Обойдя объемистый передвижной бар, вплотную придвинутый к письменному столу, Наташа присела на корточки — для этого пришлось подтянуть повыше узкое платье — и открыла дверцу правого отделения. Левое было с небольшим холодильничком и автоматом для изготовления льда, в правом Савелий Максимович держал напитки, не нуждающиеся в охлаждении.

«Два капитана, два капитана…» — бормотала она, как стишок, перебирая разнокалиберные бутылки, пока не нашлась та, что с четырьмя звездочками и силуэтом библейской горы.
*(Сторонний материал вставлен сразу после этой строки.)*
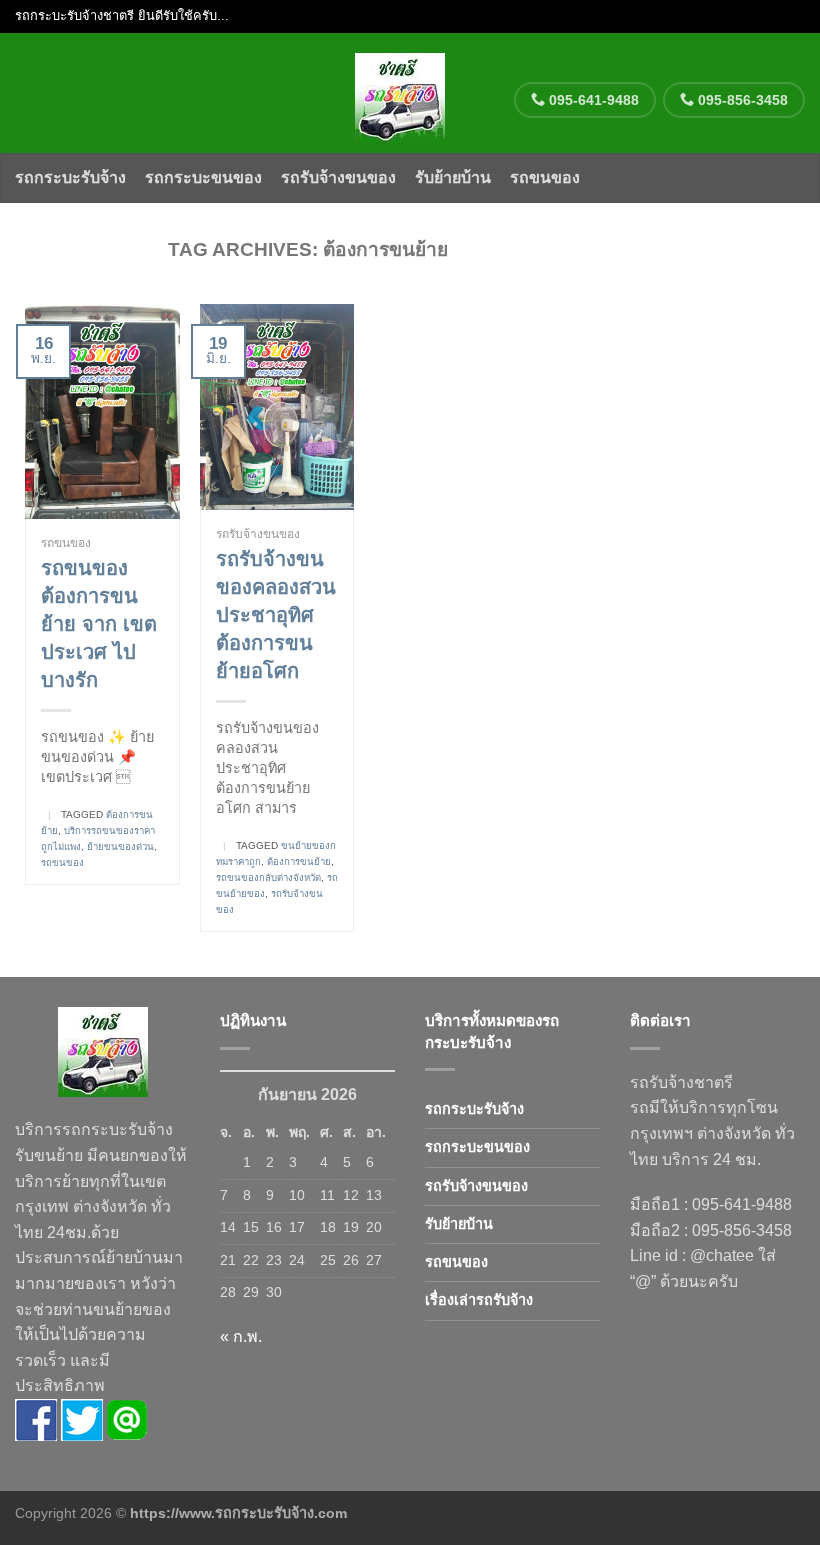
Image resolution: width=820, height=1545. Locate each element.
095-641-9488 (592, 100)
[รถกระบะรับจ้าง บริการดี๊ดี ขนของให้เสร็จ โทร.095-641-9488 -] (400, 93)
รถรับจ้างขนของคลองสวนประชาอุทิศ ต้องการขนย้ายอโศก (276, 615)
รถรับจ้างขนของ (338, 177)
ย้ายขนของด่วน (120, 846)
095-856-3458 (741, 100)
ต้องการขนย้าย (299, 861)
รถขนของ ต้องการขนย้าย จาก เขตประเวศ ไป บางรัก (99, 624)
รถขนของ (545, 177)
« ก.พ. (241, 1336)
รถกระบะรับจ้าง (70, 177)
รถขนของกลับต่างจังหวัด (268, 877)
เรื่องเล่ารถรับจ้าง (479, 1300)
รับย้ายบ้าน (453, 177)
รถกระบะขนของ (203, 177)
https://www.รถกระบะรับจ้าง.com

Где-то должна стоять и вторая, хозяин говорил определенно, и вряд ли мог ошибиться. Странно, но старую книжку про двух капитанов, такую трогательно-старомодную, она впервые прочла не где-нибудь, а в колонии — там она пользовалась необыкновенной популярностью. Не меньшей, чем пухлые романы Аниты Шрив или фильм про бессонницу в Сиэтле, который крутили там каждую субботу.

Наташа выставила коньяк на стол, включила подсветку в баре и снова углубилась в его недра. И тут же застыла. Должно быть, она бессознательно продолжала чувствовать тишину в доме, и теперь эту тишину что-то нарушило.

Сначала Наташа решила, что ошиблась. Однако прошло несколько секунд, и звук повторился. Кто-то шел, очень медленно и осторожно ступая, по коридору со стороны столовой. Не меняя положения, она подняла голову, вслушиваясь. Шаги затихли, словно тот, кто только что поднялся по лестнице из холла, раздумывал, куда направиться. Или кого-то искал.

Наташа бесшумно прикрыла дверцу бара. Мелькнула суетливая мысль: можно взглянуть в окно и по тому, кого недостает среди столпившихся у беседки и вокруг столов, определить, кто сейчас стоит в коридоре в пяти шагах от двери кабинета.

Однако времени ни на что уже не оставалось. Неужели Валентин снова ее выследил? От этого Наташу охватила паника, дыхание сбилось, во рту появился металлический привкус. Что теперь делать? Что дальше? — спросила она себя.

За окном пронесся порыв ветра, тяжелая штора на окне вздулась и опала, зашумела крона сосны, росшей возле угла дома. Но даже сквозь этот шум, проникавший через приоткрытое окно, Наташа услышала, как шаги возобновились, и это окончательно лишило ее способности рассуждать.

Оставались считанные мгновения. Вместо того чтобы выпрямиться и занять оборонительную позицию, она лихорадочно огляделась вокруг. Между тыльной стороной письменного стола и широким подоконником был просвет шириной меньше полуметра. Опустившись на четвереньки, Наташа втиснулась в этот просвет, немного проползла вперед — туда, где становилось совсем тесно, потому что стол стоял под углом к стене, и замерла в таком положении.

«Трусливая идиотка, — сказала она себе, стараясь сладить с дыханием. — Интересно, как ты это объяснишь, если сейчас в кабинете появится хозяин?»

Правда, верилось в такое с трудом. Походка Савелия Максимовича была совсем иной. Он был из тех мужчин, под которыми скрипят даже хорошо пригнанные половицы и ступеньки.

Оттуда, где теперь находилась Наташа, будто сквозь длинную подворотню, был виден только кусок толстого светлого ковра, да и тот частично загораживала опора кожаного вращающегося кресла, вплотную придвинутого к столу с противоположной стороны. Еще она подумала, что если вошедший потянется за бутылкой коньяку, которая осталась стоять на письменном столе, то непременно ее обнаружит.

Нелепая идея, но она ничего не могла с собой поделать. Просто на секунду потеряла ощущение реальности. Оставалось только прикрыть веки, попытаться взять себя в руки и плыть по течению. Раз уж сама загнала себя в угол.

В этот момент дверь широко открылась. Наташа вздрогнула, однако никто не вошел. Тот, кто крался по коридору, молча стоял на пороге, оглядывая кабинет и не делая ни шагу вперед. Словно насмехался над ней.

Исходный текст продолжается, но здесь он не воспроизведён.